Other Liver Tumors or Lesions
When differentiation from benign liver tumors such as hemangiomas, hepatic adenomas, or focal nodular hyperplasia is challenging based on imaging, tumor biomarkers like AFP can be assessed. Follow-up with ultrasound or contrast-enhanced CT/MRI may be required, and liver biopsy under ultrasound or CT guidance can be performed when necessary.
Treatment
The treatment of liver cancer involves multidisciplinary collaboration and a combination of therapeutic approaches. Common treatments include surgical resection, ablation therapy, transcatheter arterial chemoembolization (TACE), liver transplantation, radiotherapy, and systemic anti-tumor therapies. Selecting the appropriate treatment based on the stage of liver cancer can achieve optimal outcomes.
Surgical Treatment
Surgical resection is a key approach for achieving long-term survival in liver cancer patients. The principle of resection is to completely remove the tumor while preserving sufficient functional liver tissue. This requires comprehensive preoperative evaluation of liver function reserves and tumor characteristics. Preoperative assessments often include the Child-Pugh score and the indocyanine green retention rate at 15 minutes (ICGR15) to evaluate liver function. Surgical resection is generally considered feasible under one of the following conditions:
- Liver function classified as Child-Pugh A and ICGR15 < 30%.

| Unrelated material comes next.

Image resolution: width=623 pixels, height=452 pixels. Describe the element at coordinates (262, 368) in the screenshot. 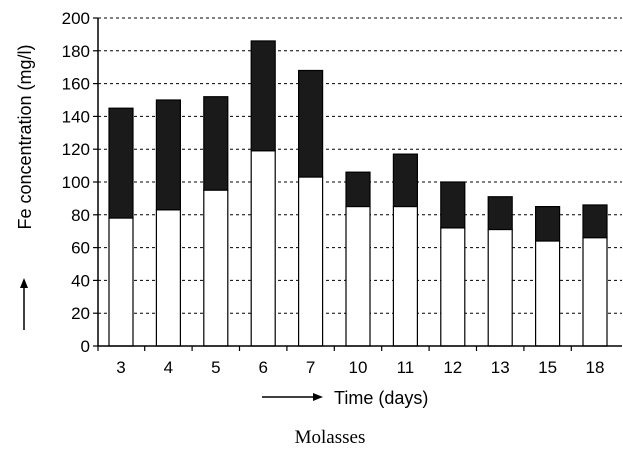

I see `x-tick-label: 6` at that location.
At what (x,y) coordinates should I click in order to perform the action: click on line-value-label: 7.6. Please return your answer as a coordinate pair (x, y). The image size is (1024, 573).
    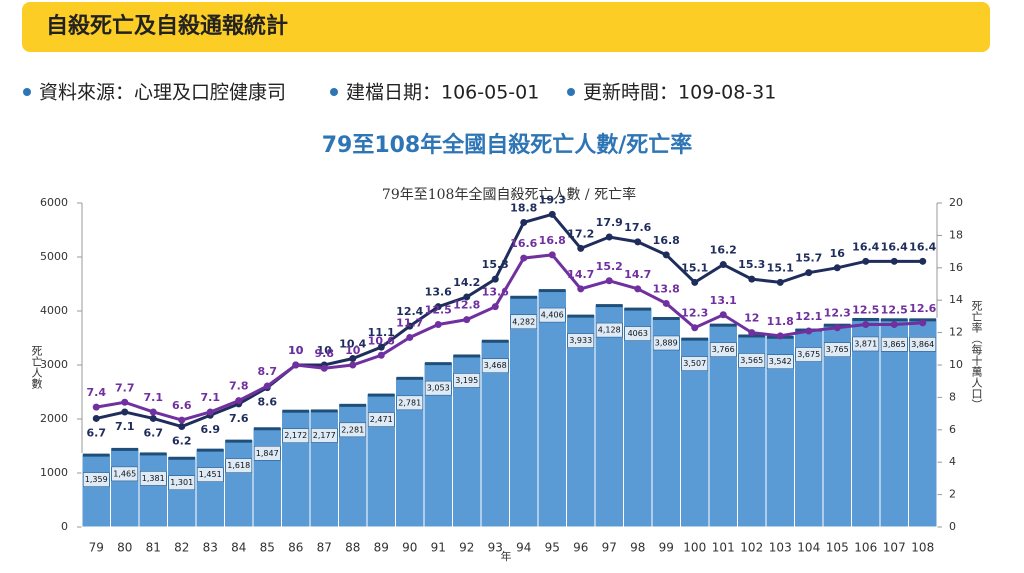
    Looking at the image, I should click on (239, 418).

- The remaining liver volume should account for more than 30% of the standard liver volume (in patients without fibrosis or cirrhosis) or more than 40% (in patients with chronic liver disease, liver parenchymal damage, or cirrhosis).
Ablation Therapy
Ablation therapy targets tumor lesions directly using physical or chemical methods under the guidance of ultrasound, CT, or MRI. This approach is minimally invasive and effective. Common ablation methods include radiofrequency ablation (RFA), microwave ablation (MWA), percutaneous ethanol injection (PEI), and high-intensity focused ultrasound ablation (HIFU).

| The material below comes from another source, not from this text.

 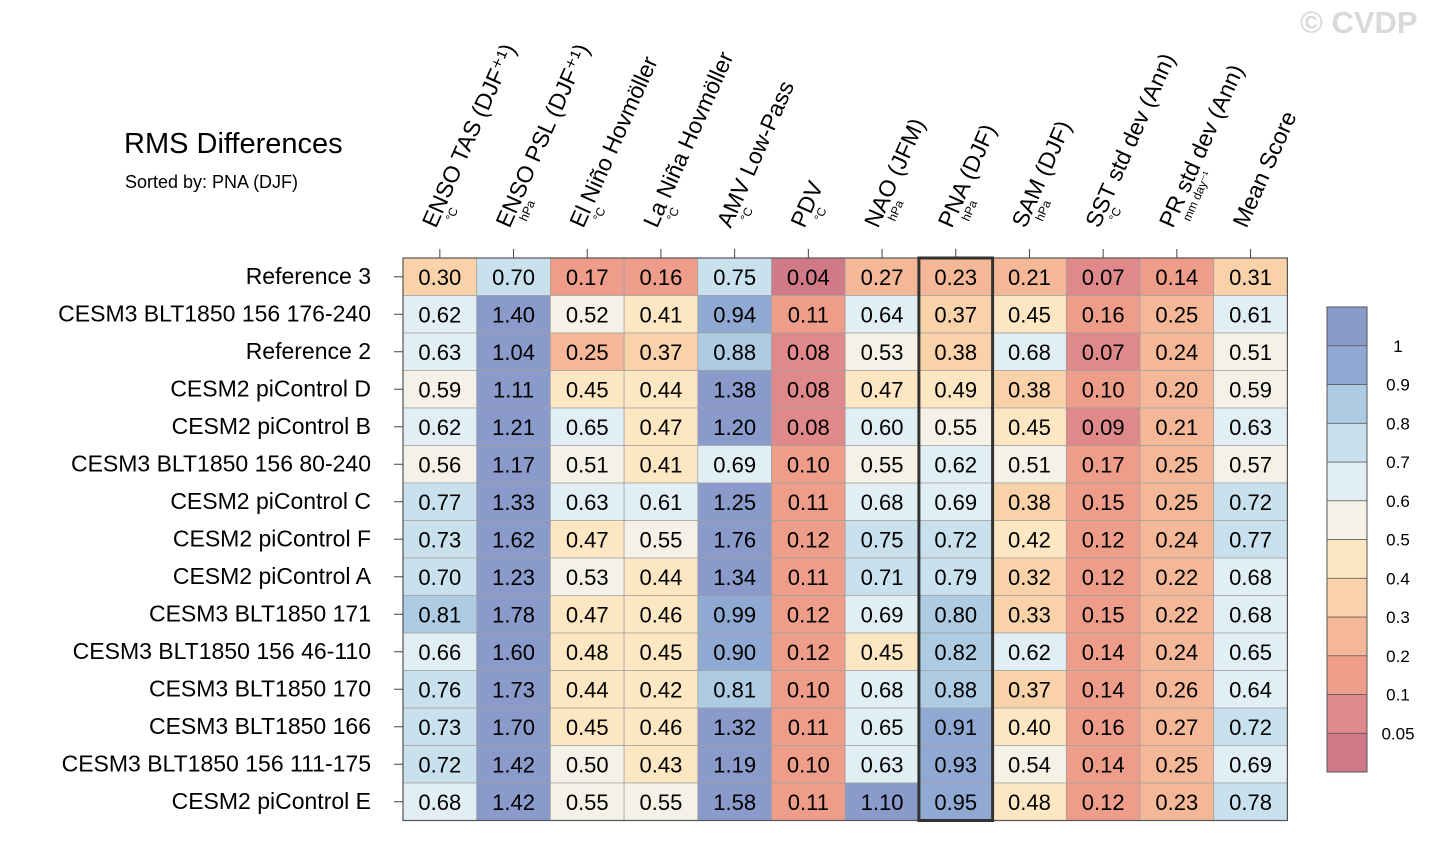 I want to click on cell-value: 1.78, so click(x=514, y=614).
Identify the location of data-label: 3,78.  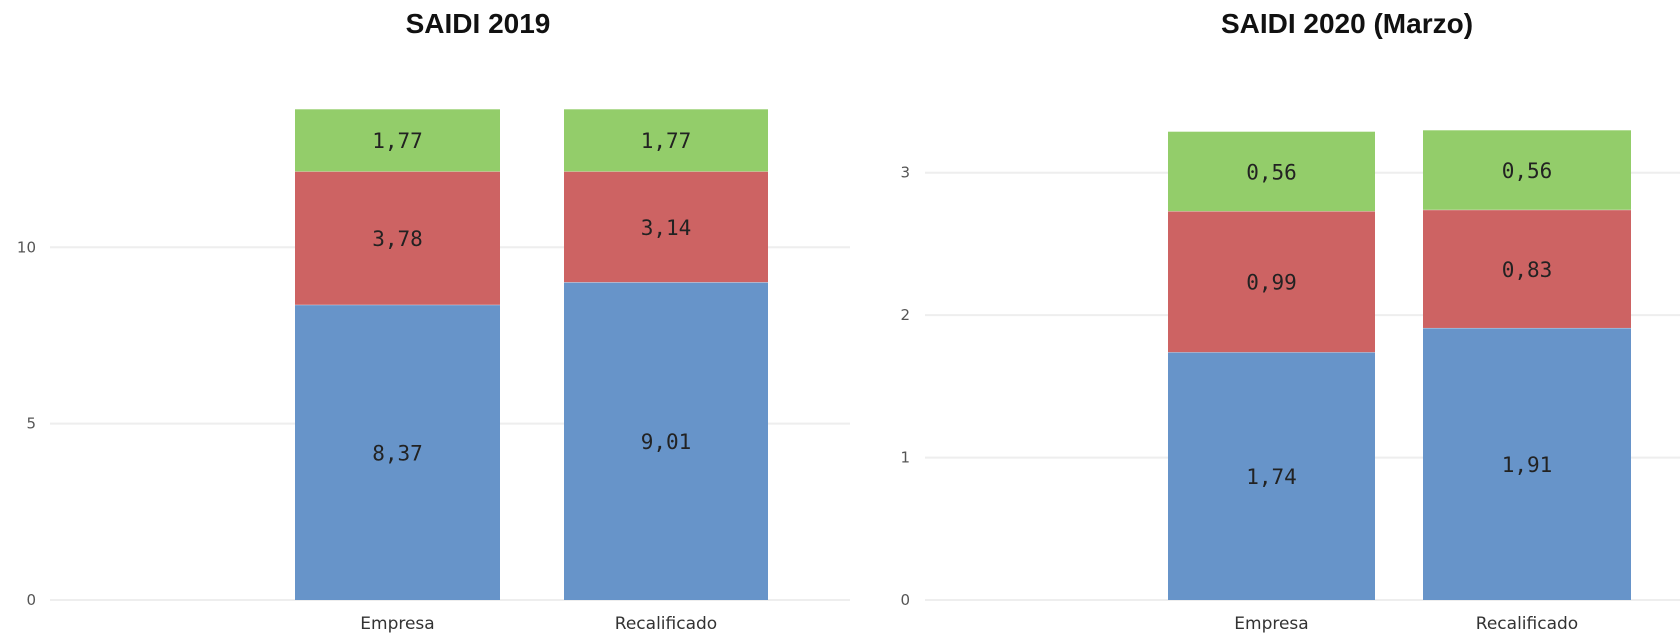
(398, 239).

Ablation therapy can achieve curative outcomes for patients with single tumors ≤5 cm in diameter or 2–3 tumors with the largest ≤3 cm. For single tumors measuring 3–7 cm or multiple tumors that are unresectable, ablation therapy can be combined with TACE.
Transcatheter Arterial Chemoembolization (TACE)
TACE involves injecting embolic agents into the tumor's feeding arteries to block its blood supply, leading to tumor necrosis. Due to its high targeting specificity, minimal invasiveness, and repeatability, TACE is a commonly used non-surgical treatment for liver cancer. Combining TACE with surgery, ablation therapy, radiotherapy, or molecular-targeted drugs can further improve treatment outcomes.
Liver Transplantation
Liver transplantation is a curative treatment for liver cancer, particularly suitable for patients with decompensated liver function, small liver cancers unsuitable for surgical resection or ablation therapy. Liver transplantation is not recommended for patients with major vascular invasion or extrahepatic metastasis. Post-transplantation immunosuppressive therapy, primarily with mammalian target of rapamycin (mTOR) inhibitors, can reduce tumor recurrence rates and improve survival.
Radiotherapy
For patients with unresectable liver cancer, palliative radiotherapy or radiotherapy combined with TACE may extend survival.
Systemic Anti-Tumor Therapy
Systemic therapy includes molecular-targeted therapies, chemotherapy, and immunotherapy for liver cancer, as well as treatment for underlying liver diseases, such as antiviral therapy and supportive care.
Since over 70% of liver cancer patients lose the opportunity for curative treatment at the time of diagnosis due to the disease's insidious onset, systemic anti-tumor therapy plays an important role in the treatment of liver cancer.
Prognosis
The prognosis is better in the following situations:
- Tumor diameter <5 cm, with early surgical intervention.
- Tumor encapsulation is intact, with high differentiation and no evidence of vascular invasion.
- The patient's immune status is favorable.
Poor prognosis is associated with liver cirrhosis, extrahepatic metastasis, tumor rupture, or gastrointestinal bleeding.